◆ Extracted records:
========
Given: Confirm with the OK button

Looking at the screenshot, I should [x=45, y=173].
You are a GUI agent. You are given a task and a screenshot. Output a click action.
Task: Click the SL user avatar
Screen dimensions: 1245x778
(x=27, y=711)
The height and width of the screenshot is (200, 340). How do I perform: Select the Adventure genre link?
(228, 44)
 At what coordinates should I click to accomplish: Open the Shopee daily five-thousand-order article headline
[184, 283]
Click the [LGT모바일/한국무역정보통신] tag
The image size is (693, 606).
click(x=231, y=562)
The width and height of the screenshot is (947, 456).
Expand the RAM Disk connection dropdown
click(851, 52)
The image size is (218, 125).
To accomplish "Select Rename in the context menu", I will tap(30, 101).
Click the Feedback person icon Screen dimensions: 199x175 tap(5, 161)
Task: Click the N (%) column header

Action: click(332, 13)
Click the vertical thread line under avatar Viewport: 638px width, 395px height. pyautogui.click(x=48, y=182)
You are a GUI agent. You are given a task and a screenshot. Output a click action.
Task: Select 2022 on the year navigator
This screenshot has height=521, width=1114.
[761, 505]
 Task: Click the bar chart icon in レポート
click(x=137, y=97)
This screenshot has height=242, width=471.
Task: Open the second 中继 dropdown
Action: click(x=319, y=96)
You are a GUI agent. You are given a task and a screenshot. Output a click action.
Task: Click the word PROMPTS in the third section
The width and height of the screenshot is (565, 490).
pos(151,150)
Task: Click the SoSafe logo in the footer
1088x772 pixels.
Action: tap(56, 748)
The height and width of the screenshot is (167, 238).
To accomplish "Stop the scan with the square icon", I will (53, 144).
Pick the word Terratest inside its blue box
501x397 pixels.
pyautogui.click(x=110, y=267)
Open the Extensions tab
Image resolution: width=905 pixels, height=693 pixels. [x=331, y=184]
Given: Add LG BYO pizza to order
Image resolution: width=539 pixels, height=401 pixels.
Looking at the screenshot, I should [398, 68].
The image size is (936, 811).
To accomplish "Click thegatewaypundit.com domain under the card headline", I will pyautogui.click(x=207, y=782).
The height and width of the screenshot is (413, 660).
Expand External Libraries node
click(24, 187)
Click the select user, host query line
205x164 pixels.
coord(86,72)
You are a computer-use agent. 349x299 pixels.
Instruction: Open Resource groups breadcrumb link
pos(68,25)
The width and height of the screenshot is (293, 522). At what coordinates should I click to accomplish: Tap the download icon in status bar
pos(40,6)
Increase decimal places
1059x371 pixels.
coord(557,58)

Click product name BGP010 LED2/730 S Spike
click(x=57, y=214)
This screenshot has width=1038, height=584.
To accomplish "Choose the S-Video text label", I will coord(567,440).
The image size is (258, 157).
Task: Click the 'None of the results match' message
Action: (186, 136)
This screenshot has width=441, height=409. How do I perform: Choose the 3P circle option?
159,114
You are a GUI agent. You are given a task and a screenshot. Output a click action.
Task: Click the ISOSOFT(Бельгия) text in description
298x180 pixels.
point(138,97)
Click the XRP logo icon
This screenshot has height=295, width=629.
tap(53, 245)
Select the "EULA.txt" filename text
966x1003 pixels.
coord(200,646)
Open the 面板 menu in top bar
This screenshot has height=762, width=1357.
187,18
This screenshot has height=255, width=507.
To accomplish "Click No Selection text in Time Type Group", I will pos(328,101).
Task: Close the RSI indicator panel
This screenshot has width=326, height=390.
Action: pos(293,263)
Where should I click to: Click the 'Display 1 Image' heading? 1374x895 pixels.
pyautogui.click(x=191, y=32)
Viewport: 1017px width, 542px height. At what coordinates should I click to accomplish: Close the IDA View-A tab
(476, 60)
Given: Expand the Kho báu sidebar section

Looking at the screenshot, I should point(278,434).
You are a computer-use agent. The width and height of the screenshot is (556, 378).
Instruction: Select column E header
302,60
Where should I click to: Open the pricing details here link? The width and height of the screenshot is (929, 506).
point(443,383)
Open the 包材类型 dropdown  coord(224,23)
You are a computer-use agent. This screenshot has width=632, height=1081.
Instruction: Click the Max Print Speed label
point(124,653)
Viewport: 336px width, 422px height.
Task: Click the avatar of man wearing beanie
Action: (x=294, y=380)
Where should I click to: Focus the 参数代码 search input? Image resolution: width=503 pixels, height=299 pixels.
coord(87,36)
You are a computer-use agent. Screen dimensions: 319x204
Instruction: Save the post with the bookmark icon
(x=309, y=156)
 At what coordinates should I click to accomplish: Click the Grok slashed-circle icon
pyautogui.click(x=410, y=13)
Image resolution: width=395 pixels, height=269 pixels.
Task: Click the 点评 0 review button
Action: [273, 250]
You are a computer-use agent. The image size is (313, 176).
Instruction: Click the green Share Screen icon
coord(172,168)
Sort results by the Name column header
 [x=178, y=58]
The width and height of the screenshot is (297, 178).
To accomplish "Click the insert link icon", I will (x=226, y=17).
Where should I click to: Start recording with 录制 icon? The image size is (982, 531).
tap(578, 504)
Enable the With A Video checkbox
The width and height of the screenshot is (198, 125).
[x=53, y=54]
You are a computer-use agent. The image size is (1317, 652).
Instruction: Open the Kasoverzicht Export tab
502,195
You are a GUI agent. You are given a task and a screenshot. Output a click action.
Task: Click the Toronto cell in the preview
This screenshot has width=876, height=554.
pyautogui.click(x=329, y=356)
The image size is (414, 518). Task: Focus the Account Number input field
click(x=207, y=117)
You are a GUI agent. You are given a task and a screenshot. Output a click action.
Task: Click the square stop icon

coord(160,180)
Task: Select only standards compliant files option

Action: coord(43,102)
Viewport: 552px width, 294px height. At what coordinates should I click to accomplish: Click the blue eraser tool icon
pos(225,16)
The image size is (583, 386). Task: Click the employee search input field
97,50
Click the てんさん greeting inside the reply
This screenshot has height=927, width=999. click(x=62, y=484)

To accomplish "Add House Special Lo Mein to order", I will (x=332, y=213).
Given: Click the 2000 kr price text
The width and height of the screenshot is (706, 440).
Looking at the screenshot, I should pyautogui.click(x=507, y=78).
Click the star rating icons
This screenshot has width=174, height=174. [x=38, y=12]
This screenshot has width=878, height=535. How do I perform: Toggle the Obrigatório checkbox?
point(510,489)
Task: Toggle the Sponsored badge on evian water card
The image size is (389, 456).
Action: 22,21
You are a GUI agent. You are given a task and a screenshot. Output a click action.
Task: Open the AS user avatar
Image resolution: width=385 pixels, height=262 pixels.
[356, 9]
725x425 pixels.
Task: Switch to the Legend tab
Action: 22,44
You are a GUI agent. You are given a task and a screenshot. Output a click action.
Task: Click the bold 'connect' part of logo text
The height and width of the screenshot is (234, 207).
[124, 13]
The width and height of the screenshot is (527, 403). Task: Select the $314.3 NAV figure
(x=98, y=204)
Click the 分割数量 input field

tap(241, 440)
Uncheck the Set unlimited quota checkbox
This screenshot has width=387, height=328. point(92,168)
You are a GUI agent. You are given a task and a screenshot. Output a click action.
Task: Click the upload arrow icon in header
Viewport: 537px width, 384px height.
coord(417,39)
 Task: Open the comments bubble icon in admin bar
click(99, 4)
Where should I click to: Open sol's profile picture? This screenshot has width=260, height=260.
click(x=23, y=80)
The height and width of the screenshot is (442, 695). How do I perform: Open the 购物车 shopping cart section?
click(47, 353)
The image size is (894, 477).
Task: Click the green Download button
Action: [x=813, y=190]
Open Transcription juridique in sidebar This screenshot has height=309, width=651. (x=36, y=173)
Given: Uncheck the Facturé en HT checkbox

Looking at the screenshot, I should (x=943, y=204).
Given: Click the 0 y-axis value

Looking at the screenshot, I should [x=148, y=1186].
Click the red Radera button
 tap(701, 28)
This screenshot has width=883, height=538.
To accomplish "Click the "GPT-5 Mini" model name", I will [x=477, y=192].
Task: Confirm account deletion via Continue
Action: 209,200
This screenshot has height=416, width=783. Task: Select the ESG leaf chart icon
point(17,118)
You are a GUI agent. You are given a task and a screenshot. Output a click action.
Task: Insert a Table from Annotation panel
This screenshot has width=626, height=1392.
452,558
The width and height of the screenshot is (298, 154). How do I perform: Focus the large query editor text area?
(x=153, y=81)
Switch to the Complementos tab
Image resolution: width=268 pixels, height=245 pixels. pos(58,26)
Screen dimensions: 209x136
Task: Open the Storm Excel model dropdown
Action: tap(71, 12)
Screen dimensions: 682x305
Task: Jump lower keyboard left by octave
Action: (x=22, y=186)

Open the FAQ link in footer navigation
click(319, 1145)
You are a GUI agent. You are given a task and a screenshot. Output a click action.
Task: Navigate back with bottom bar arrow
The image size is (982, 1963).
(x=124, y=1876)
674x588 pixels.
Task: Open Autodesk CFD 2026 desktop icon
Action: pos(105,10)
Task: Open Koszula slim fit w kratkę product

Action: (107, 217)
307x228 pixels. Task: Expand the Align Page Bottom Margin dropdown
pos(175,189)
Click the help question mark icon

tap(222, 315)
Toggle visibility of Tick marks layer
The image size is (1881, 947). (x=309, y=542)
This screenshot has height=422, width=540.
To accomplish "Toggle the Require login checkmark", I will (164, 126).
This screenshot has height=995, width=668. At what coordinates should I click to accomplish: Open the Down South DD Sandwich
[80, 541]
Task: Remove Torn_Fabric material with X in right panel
========
◆ What you will do: Copy out only the lines of the records above from the one with "The height and width of the screenshot is (167, 238)." through the one with "Given: Add LG BYO pizza to order", exactly as they stand, both included.

◆ Response area:
The height and width of the screenshot is (167, 238).
To accomplish "Stop the scan with the square icon", I will (53, 144).
Pick the word Terratest inside its blue box
501x397 pixels.
pyautogui.click(x=110, y=267)
Open the Extensions tab
Image resolution: width=905 pixels, height=693 pixels. [x=331, y=184]
Given: Add LG BYO pizza to order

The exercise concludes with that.